#### TASK TO COMPLETE:
Rewrite the lines of the material below, substituting "specification table" for every "model table" and keeping everything else the same. Omit the pictures from your answer.

Element lookup records
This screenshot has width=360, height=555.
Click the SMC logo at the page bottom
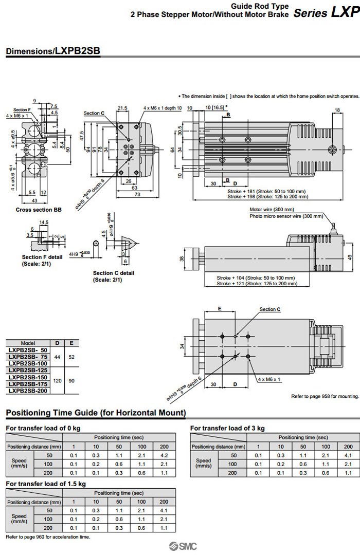click(x=180, y=546)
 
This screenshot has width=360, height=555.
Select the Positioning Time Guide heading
click(x=95, y=413)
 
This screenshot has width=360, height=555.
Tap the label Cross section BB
click(x=34, y=210)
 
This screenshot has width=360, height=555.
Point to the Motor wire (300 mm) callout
click(x=272, y=210)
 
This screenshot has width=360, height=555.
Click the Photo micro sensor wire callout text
click(x=279, y=216)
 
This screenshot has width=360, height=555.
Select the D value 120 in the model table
click(x=57, y=381)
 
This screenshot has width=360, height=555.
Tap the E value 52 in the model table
click(x=71, y=357)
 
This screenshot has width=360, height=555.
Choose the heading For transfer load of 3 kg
click(x=227, y=428)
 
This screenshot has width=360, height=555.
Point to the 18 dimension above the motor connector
click(x=337, y=110)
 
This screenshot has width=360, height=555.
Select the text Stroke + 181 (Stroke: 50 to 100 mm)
click(x=266, y=191)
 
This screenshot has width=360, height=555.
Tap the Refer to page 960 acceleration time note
click(x=48, y=537)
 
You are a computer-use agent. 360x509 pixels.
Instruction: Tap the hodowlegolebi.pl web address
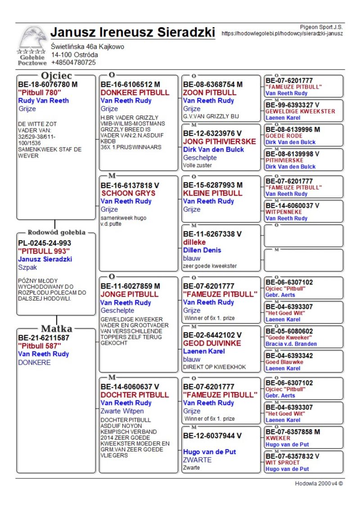click(282, 33)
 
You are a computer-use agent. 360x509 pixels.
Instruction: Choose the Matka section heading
click(57, 328)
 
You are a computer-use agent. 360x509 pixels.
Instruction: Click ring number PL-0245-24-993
click(45, 243)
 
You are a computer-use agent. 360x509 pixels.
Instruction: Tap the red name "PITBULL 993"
click(44, 251)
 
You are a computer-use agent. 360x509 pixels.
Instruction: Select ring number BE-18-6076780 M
click(48, 84)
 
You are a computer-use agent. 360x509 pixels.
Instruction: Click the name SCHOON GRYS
click(128, 193)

#### OUTPUT OF THE EXERCISE:
This screenshot has width=360, height=555.
Click the SMC logo at the page bottom
click(x=180, y=546)
 
This screenshot has width=360, height=555.
Select the Positioning Time Guide heading
click(x=95, y=413)
 
This screenshot has width=360, height=555.
Tap the label Cross section BB
click(x=34, y=210)
 
This screenshot has width=360, height=555.
Point to the Motor wire (300 mm) callout
click(x=272, y=210)
 
This screenshot has width=360, height=555.
Click the Photo micro sensor wire callout text
click(x=279, y=216)
 
This screenshot has width=360, height=555.
Select the D value 120 in the specification table
click(x=57, y=381)
 
This screenshot has width=360, height=555.
Tap the E value 52 in the specification table
click(x=71, y=357)
 
This screenshot has width=360, height=555.
Choose the heading For transfer load of 3 kg
click(x=227, y=428)
 
This screenshot has width=360, height=555.
Point to the 18 dimension above the motor connector
click(x=337, y=110)
 
This screenshot has width=360, height=555.
Select the text Stroke + 181 (Stroke: 50 to 100 mm)
click(x=266, y=191)
 
This screenshot has width=360, height=555.
Tap the Refer to page 960 acceleration time note
click(x=48, y=537)
 
You are a computer-use agent. 360x509 pixels.
Instruction: Tap the hodowlegolebi.pl web address
click(282, 33)
 
You are a computer-use agent. 360x509 pixels.
Instruction: Choose the Matka section heading
click(57, 328)
 
You are a computer-use agent. 360x509 pixels.
Instruction: Click ring number PL-0245-24-993
click(45, 243)
 
You are a computer-use agent. 360x509 pixels.
Instruction: Tap the red name "PITBULL 993"
click(44, 251)
 
You are a computer-use agent. 360x509 pixels.
Instruction: Select ring number BE-18-6076780 M
click(48, 84)
 
You are a computer-use agent. 360x509 pixels.
Instruction: Click the name SCHOON GRYS
click(128, 193)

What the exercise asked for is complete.